The Imp followed the instruction and was soon holding a squirming bundle of fur in his arms, grinning at the once-in-a-lifetime opportunity of cuddling a direwolf. From the corner of his eye, he could see his niece and youngest nephew looking longingly at the scene. The former knew better than to step forward under her mother’s sharp eyes while the latter was too shy to do so.
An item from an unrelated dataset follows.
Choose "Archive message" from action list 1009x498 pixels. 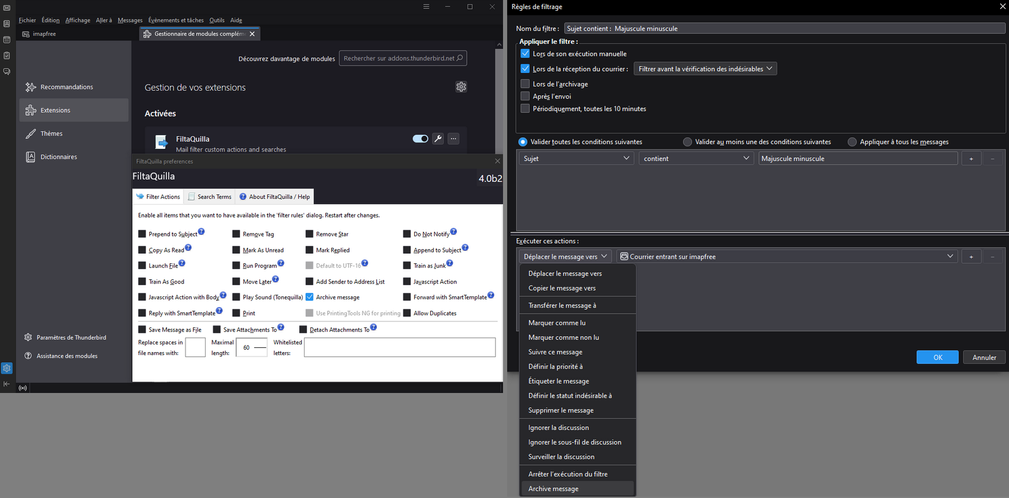[x=553, y=489]
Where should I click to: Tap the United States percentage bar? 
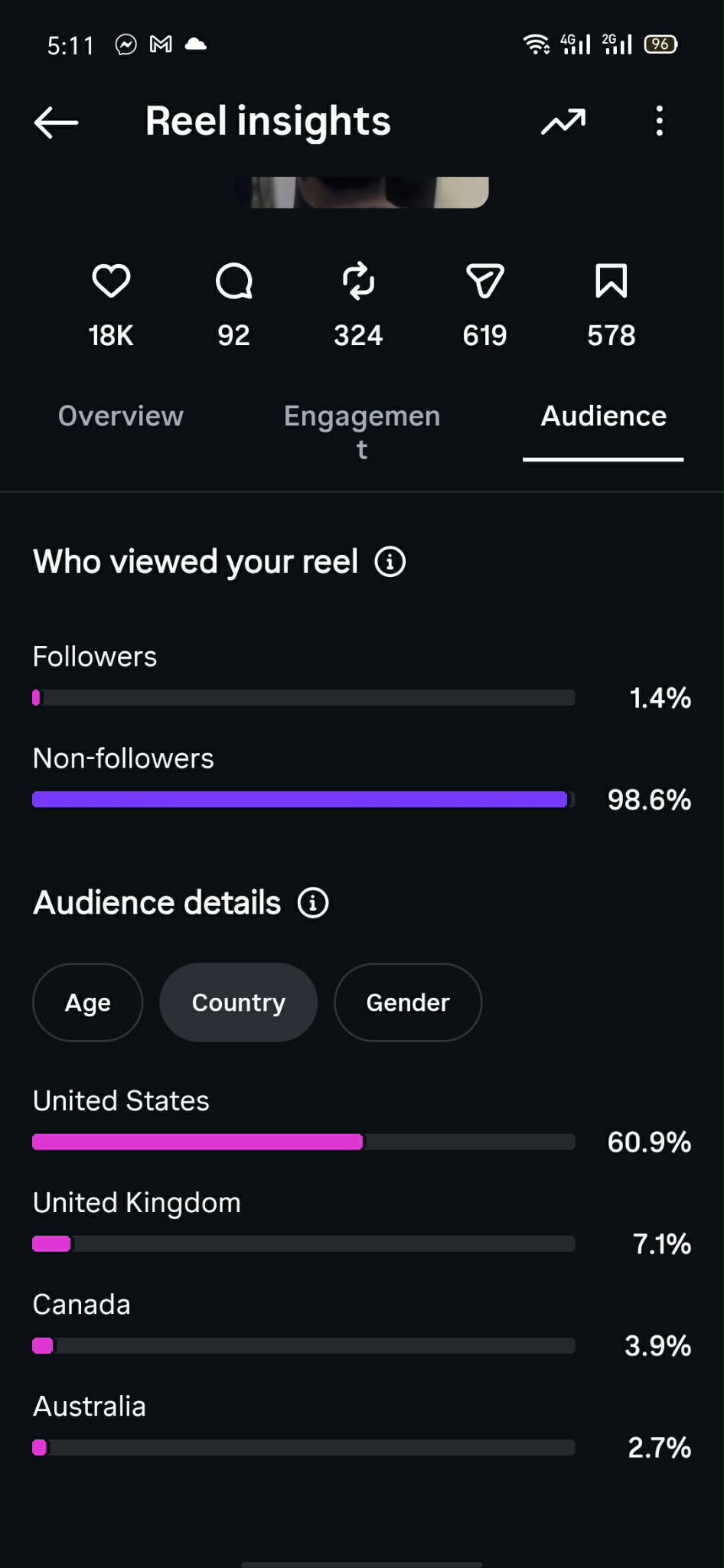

Fortunately the Starks had no such compunctions, as soon Sansa Stark was introducing Myrcella to a grey-white beauty named ‘Lady’ and Tommen was tentatively petting the one dubbed ‘Nymeria’.
“He likes you,” the dark-haired bastard said as the direwolf pup licked his cheek.
“I like him,” Tyrion declared vigorously. “Truly a marvelous creature. I had never thought to see one before.”
“Neither had we.” The young woman held out her hand. “Lyarra Snow. Welcome to Winterfell.”
“Tyrion Lannister.” He shook it. “Pleasure to be here.”